**Dataset records:**
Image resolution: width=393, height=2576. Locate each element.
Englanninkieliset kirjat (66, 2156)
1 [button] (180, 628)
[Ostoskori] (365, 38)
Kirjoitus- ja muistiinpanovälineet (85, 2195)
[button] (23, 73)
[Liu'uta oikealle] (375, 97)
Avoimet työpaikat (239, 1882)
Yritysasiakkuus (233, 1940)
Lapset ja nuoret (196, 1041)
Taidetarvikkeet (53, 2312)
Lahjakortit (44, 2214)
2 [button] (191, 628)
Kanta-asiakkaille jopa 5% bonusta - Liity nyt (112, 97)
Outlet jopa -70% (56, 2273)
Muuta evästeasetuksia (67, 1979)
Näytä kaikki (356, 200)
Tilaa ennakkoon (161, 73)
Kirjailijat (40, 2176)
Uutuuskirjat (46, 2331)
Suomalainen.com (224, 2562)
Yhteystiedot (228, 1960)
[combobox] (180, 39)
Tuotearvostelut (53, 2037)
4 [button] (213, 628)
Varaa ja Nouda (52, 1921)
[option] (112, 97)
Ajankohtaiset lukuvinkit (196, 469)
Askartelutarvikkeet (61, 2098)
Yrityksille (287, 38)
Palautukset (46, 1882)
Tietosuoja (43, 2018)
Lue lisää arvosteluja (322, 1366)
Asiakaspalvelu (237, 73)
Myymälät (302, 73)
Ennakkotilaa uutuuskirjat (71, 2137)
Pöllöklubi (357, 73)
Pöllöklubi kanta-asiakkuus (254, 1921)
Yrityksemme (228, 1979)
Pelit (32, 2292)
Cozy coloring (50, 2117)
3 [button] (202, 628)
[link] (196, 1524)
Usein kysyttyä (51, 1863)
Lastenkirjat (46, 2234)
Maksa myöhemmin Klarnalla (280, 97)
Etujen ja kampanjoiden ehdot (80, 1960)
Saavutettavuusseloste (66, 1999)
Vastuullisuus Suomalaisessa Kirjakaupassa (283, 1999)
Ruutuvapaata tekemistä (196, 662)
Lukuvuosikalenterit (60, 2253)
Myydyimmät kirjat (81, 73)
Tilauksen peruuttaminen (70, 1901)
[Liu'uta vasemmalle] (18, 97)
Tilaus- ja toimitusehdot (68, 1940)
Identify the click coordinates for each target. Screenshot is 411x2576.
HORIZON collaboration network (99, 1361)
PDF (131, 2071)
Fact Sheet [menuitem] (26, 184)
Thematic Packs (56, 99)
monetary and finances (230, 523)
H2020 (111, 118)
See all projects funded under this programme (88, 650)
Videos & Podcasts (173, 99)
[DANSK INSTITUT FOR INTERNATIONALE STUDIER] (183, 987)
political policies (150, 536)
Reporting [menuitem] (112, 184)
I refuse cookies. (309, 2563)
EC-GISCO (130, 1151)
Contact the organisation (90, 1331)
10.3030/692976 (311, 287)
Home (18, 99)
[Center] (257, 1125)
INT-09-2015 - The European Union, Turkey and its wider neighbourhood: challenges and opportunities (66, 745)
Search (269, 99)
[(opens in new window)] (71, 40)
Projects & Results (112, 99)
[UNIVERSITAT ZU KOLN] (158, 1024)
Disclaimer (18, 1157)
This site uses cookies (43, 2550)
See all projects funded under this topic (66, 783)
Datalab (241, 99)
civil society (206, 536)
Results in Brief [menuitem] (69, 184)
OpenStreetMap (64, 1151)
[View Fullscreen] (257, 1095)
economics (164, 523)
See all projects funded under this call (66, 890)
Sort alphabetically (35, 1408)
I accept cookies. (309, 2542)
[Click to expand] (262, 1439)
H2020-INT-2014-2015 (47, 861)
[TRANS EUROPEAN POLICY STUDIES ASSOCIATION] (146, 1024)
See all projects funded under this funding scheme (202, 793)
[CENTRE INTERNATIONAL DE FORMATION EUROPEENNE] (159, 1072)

**Work task:**
All of the material above should be repeated exactly.

**Response box:**
Image resolution: width=393, height=2576. Locate each element.
Englanninkieliset kirjat (66, 2156)
1 [button] (180, 628)
[Ostoskori] (365, 38)
Kirjoitus- ja muistiinpanovälineet (85, 2195)
[button] (23, 73)
[Liu'uta oikealle] (375, 97)
Avoimet työpaikat (239, 1882)
Yritysasiakkuus (233, 1940)
Lapset ja nuoret (196, 1041)
Taidetarvikkeet (53, 2312)
Lahjakortit (44, 2214)
2 [button] (191, 628)
Kanta-asiakkaille jopa 5% bonusta - Liity nyt (112, 97)
Outlet jopa -70% (56, 2273)
Muuta evästeasetuksia (67, 1979)
Näytä kaikki (356, 200)
Tilaa ennakkoon (161, 73)
Kirjailijat (40, 2176)
Uutuuskirjat (46, 2331)
Suomalainen.com (224, 2562)
Yhteystiedot (228, 1960)
[combobox] (180, 39)
Tuotearvostelut (53, 2037)
4 [button] (213, 628)
Varaa ja Nouda (52, 1921)
[option] (112, 97)
Ajankohtaiset lukuvinkit (196, 469)
Askartelutarvikkeet (61, 2098)
Yrityksille (287, 38)
Palautukset (46, 1882)
Tietosuoja (43, 2018)
Lue lisää arvosteluja (322, 1366)
Asiakaspalvelu (237, 73)
Myymälät (302, 73)
Ennakkotilaa uutuuskirjat (71, 2137)
Pöllöklubi (357, 73)
Pöllöklubi kanta-asiakkuus (254, 1921)
Yrityksemme (228, 1979)
Pelit (32, 2292)
Cozy coloring (50, 2117)
3 [button] (202, 628)
[link] (196, 1524)
Usein kysyttyä (51, 1863)
Lastenkirjat (46, 2234)
Maksa myöhemmin Klarnalla (280, 97)
Etujen ja kampanjoiden ehdot (80, 1960)
Saavutettavuusseloste (66, 1999)
Vastuullisuus Suomalaisessa Kirjakaupassa (283, 1999)
Ruutuvapaata tekemistä (196, 662)
Lukuvuosikalenterit (60, 2253)
Myydyimmät kirjat (81, 73)
Tilauksen peruuttaminen (70, 1901)
[Liu'uta vasemmalle] (18, 97)
Tilaus- ja toimitusehdot (68, 1940)
Identify the click coordinates for each target. Screenshot is 411x2576.
HORIZON collaboration network (99, 1361)
PDF (131, 2071)
Fact Sheet [menuitem] (26, 184)
Thematic Packs (56, 99)
monetary and finances (230, 523)
H2020 (111, 118)
See all projects funded under this programme (88, 650)
Videos & Podcasts (173, 99)
[DANSK INSTITUT FOR INTERNATIONALE STUDIER] (183, 987)
political policies (150, 536)
Reporting [menuitem] (112, 184)
I refuse cookies. (309, 2563)
EC-GISCO (130, 1151)
Contact the organisation (90, 1331)
10.3030/692976 (311, 287)
Home (18, 99)
[Center] (257, 1125)
INT-09-2015 - The European Union, Turkey and its wider neighbourhood: challenges and opportunities (66, 745)
Search (269, 99)
[(opens in new window)] (71, 40)
Projects & Results (112, 99)
[UNIVERSITAT ZU KOLN] (158, 1024)
Disclaimer (18, 1157)
This site uses cookies (43, 2550)
See all projects funded under this topic (66, 783)
Datalab (241, 99)
civil society (206, 536)
Results in Brief [menuitem] (69, 184)
OpenStreetMap (64, 1151)
[View Fullscreen] (257, 1095)
economics (164, 523)
See all projects funded under this call (66, 890)
Sort alphabetically (35, 1408)
I accept cookies. (309, 2542)
[Click to expand] (262, 1439)
H2020-INT-2014-2015 (47, 861)
[TRANS EUROPEAN POLICY STUDIES ASSOCIATION] (146, 1024)
See all projects funded under this funding scheme (202, 793)
[CENTRE INTERNATIONAL DE FORMATION EUROPEENNE] (159, 1072)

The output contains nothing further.